Do you mean that the kinetic energy is $$T^{00}$$?
If so, wouldn't every component of the energy-momentum tensor contribute to the formation of the black hole?
No, but here lies the origin of your confusion. See below.

As for your question if I can see how the energy is contant, just multiply both sides by $$g_{ij}$$, right?
I don't know what you are aiming at here.

Anyway, in case anyone stumbles on this thread later, I would like to point out what I believe to be the flaw in the argument. PAllen has already said it and Orodruin has hinted at it:

Kinetic energy in Newtonian mechanics is a relative concept, i.e. it depends on the chosen frame of reference. The energy' that curves spacetime in general relativity - and here you have to be very careful what you mean, the enery-momentum tensor field (not it's components!) is but one possible choice - cannot be a relative, but must be an absolute concept in the sense that one has to be able to express it in terms of geometric invariants. This is dictated by the general principle of relativity, which is most conveniently expressed as "Fundamental laws of nature have to be formulated in a coordinate-independent manner" or more colloquially "Physics shouldn't depend on how you chose to describe it".

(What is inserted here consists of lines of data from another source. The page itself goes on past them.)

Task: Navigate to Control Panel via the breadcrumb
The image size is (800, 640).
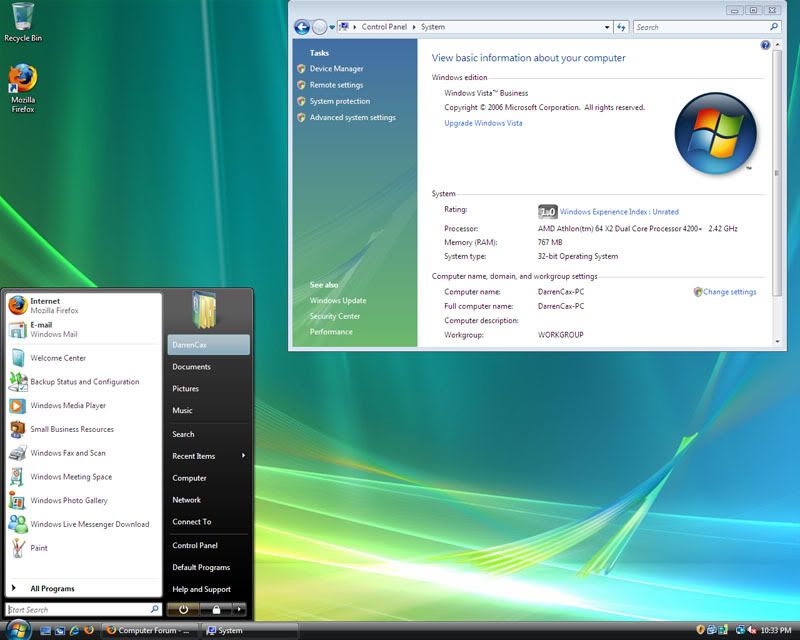Action: [x=384, y=27]
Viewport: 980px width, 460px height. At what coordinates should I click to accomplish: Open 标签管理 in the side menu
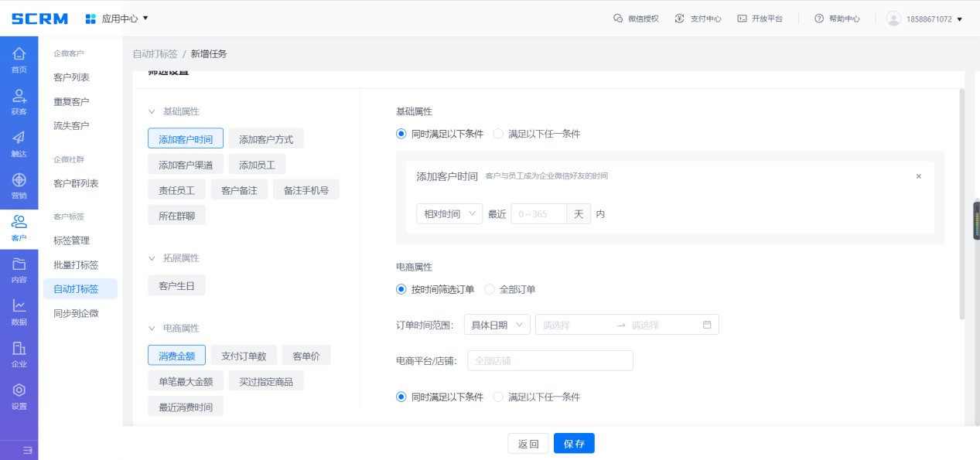(71, 240)
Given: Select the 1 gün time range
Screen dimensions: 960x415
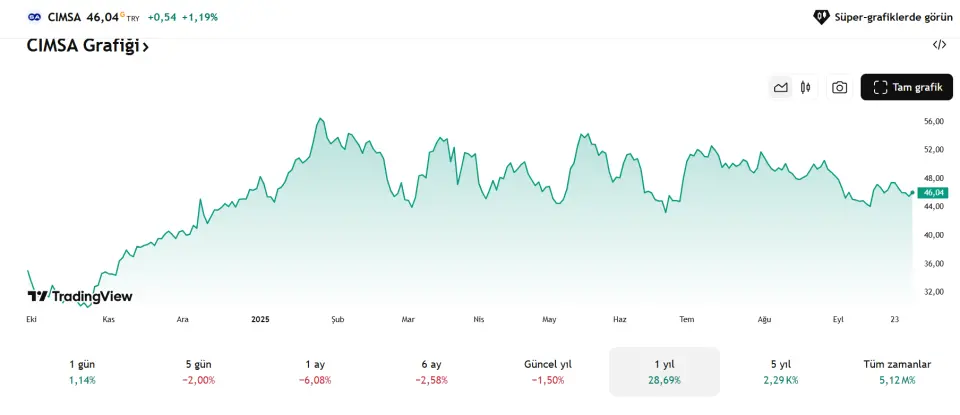Looking at the screenshot, I should (x=82, y=371).
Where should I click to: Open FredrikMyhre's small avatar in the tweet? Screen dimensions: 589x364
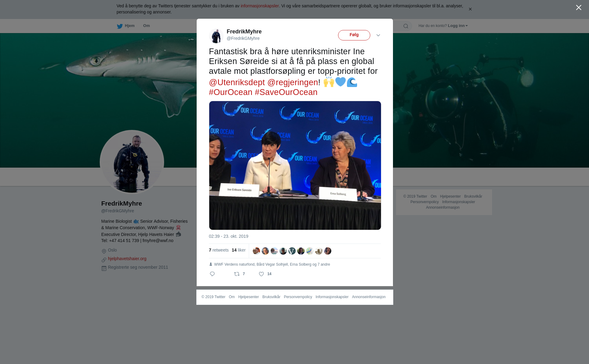pyautogui.click(x=216, y=36)
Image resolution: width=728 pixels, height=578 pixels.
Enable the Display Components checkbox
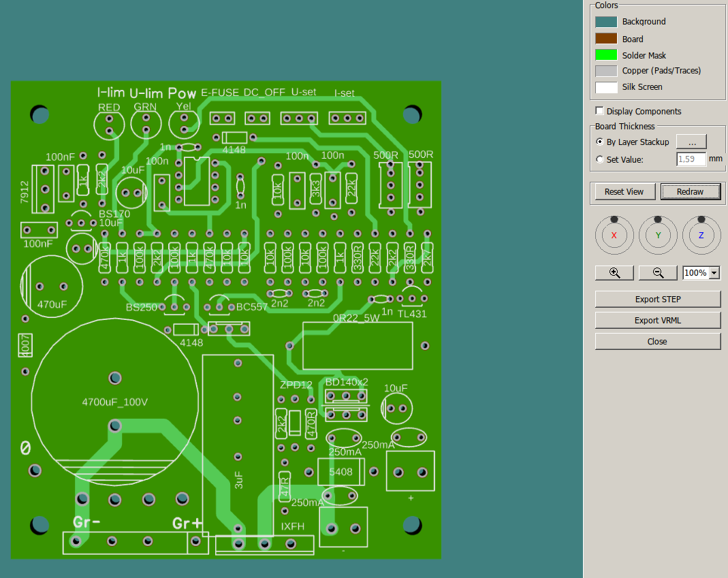(600, 111)
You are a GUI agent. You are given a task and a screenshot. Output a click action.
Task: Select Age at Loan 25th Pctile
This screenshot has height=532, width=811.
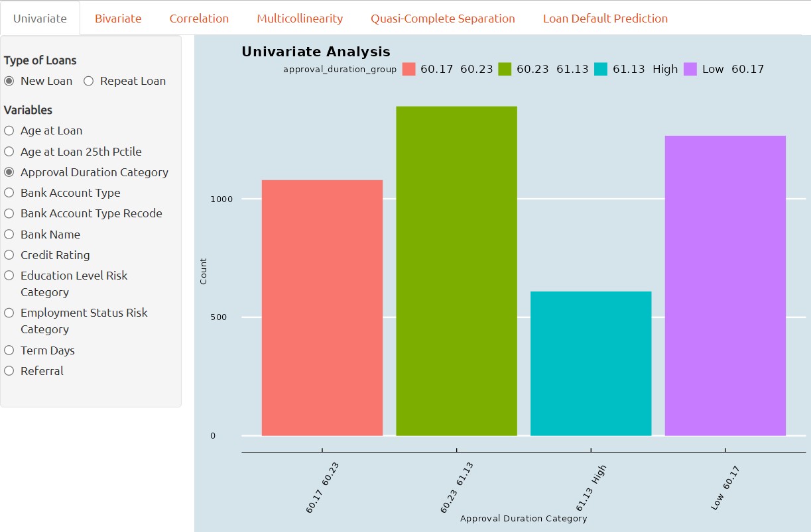(x=9, y=152)
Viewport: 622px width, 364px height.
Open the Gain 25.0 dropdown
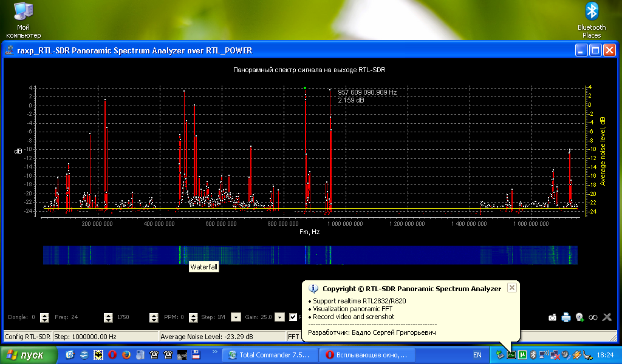(279, 317)
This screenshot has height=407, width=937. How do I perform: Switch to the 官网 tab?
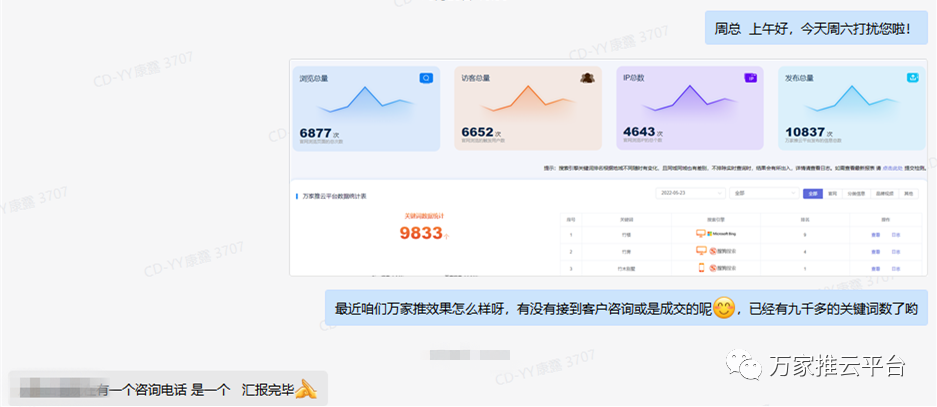coord(833,193)
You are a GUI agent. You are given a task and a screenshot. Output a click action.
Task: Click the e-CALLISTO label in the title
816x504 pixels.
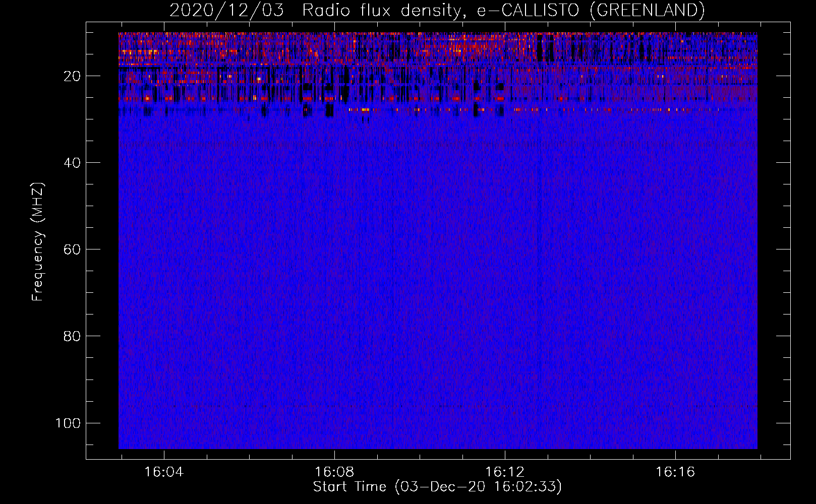click(528, 10)
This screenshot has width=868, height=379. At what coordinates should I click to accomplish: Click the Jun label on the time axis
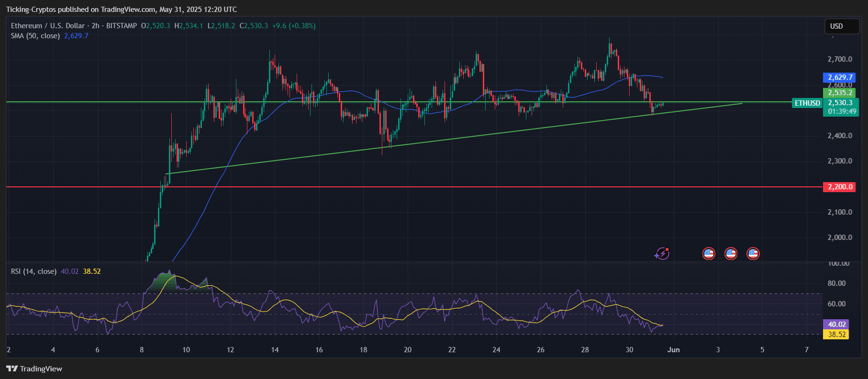(x=673, y=350)
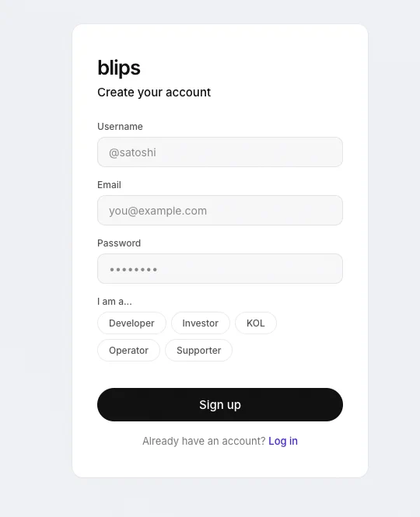The height and width of the screenshot is (517, 420).
Task: Click the Email field label
Action: click(109, 185)
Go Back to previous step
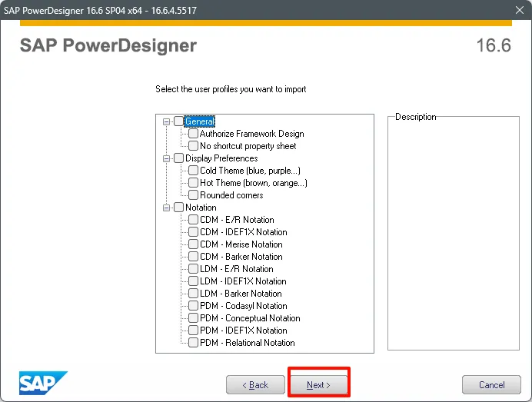 [x=255, y=384]

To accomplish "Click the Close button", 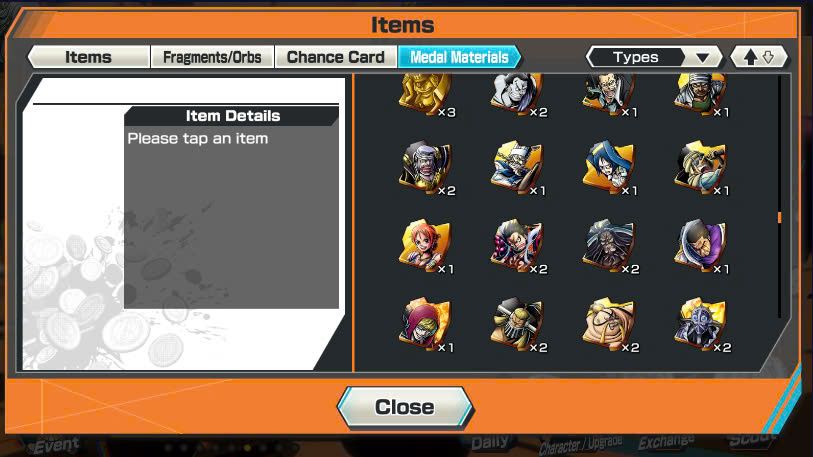I will tap(405, 407).
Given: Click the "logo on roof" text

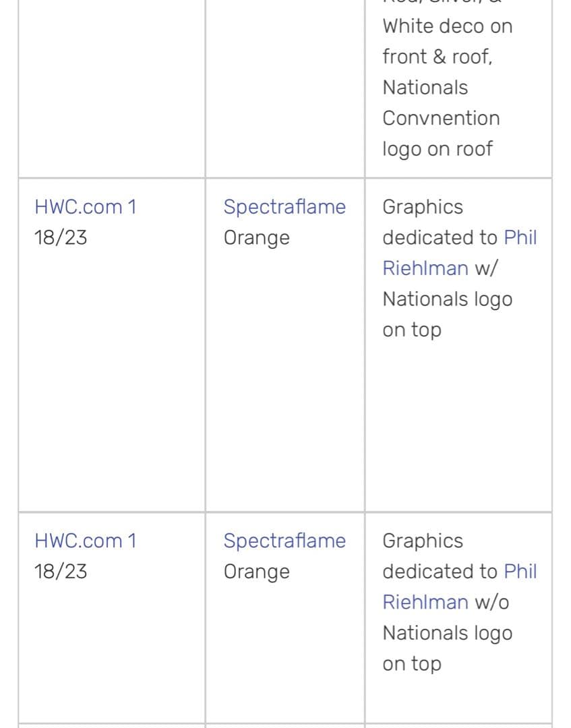Looking at the screenshot, I should pyautogui.click(x=438, y=148).
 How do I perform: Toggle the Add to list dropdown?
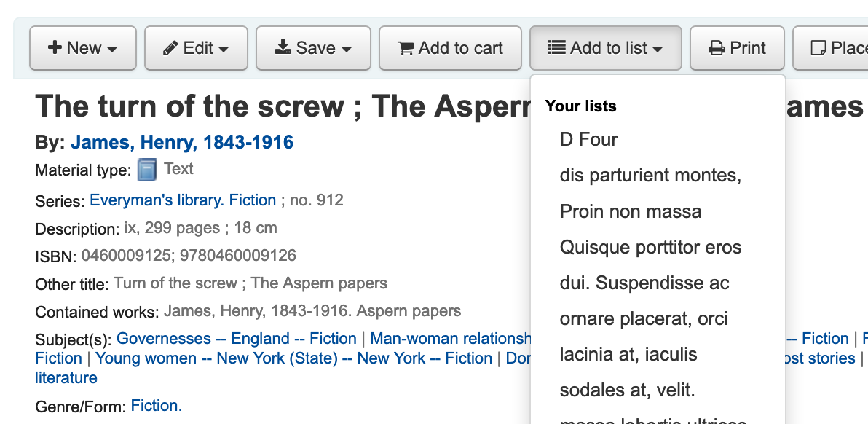pos(605,48)
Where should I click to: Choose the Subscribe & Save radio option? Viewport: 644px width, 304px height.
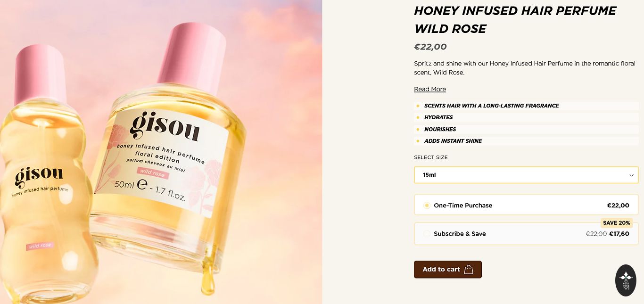(x=427, y=234)
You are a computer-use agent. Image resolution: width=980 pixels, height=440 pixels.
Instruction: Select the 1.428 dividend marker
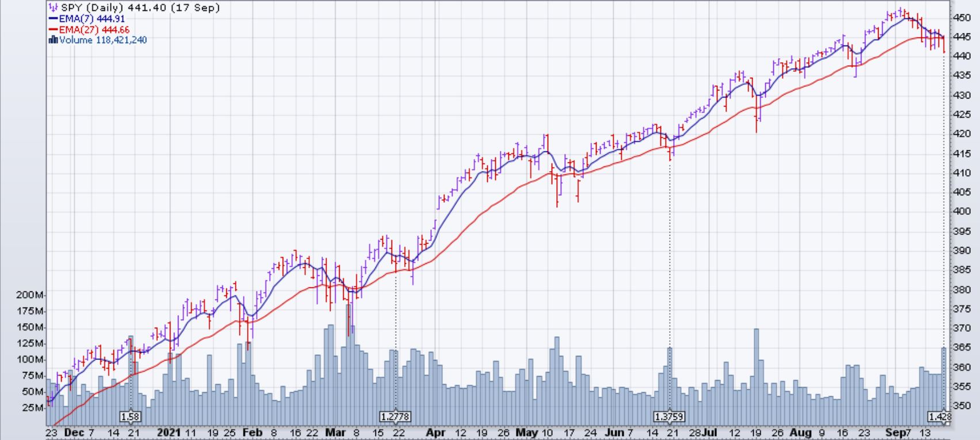(x=939, y=416)
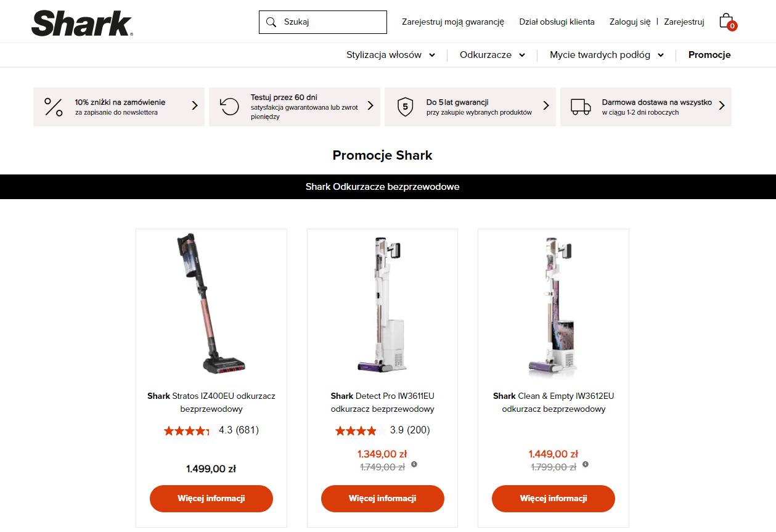
Task: Click the Shark logo
Action: tap(82, 23)
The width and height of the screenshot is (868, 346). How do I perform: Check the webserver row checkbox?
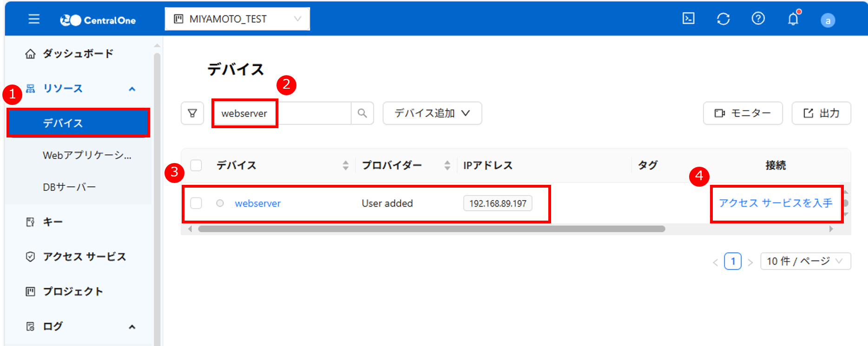[x=196, y=203]
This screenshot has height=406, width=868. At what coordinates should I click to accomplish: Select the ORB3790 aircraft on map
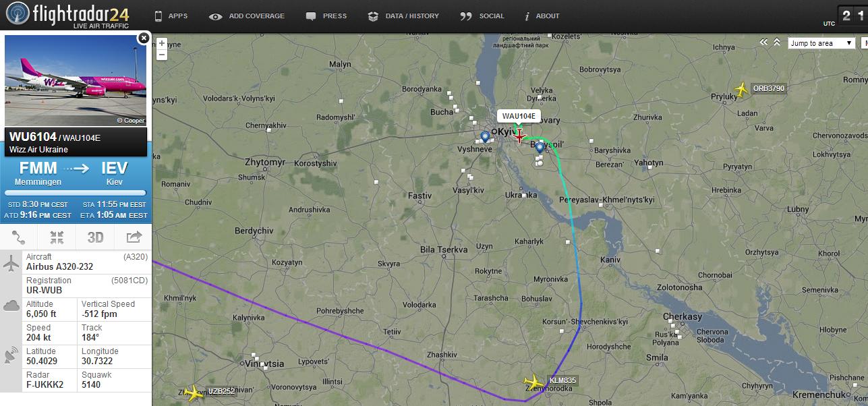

It is also worth pointing out that the concept of energy is an excellent example of where general relativity and Newtonian mechanics are incommensurable. This is a concept popularized by the philosopher Thomas Kuhn and generally means that concepts in two different scientific theories cannot be compared, because the conceptual framework is fundamentally different. So even though you may use the word energy in GR and Newtonian mechanics in a sloppy way, they mean fundamentally different things in the respective theories.

#### Joker93

No, but here lies the origin of your confusion. See below.

I don't know what you are aiming at here.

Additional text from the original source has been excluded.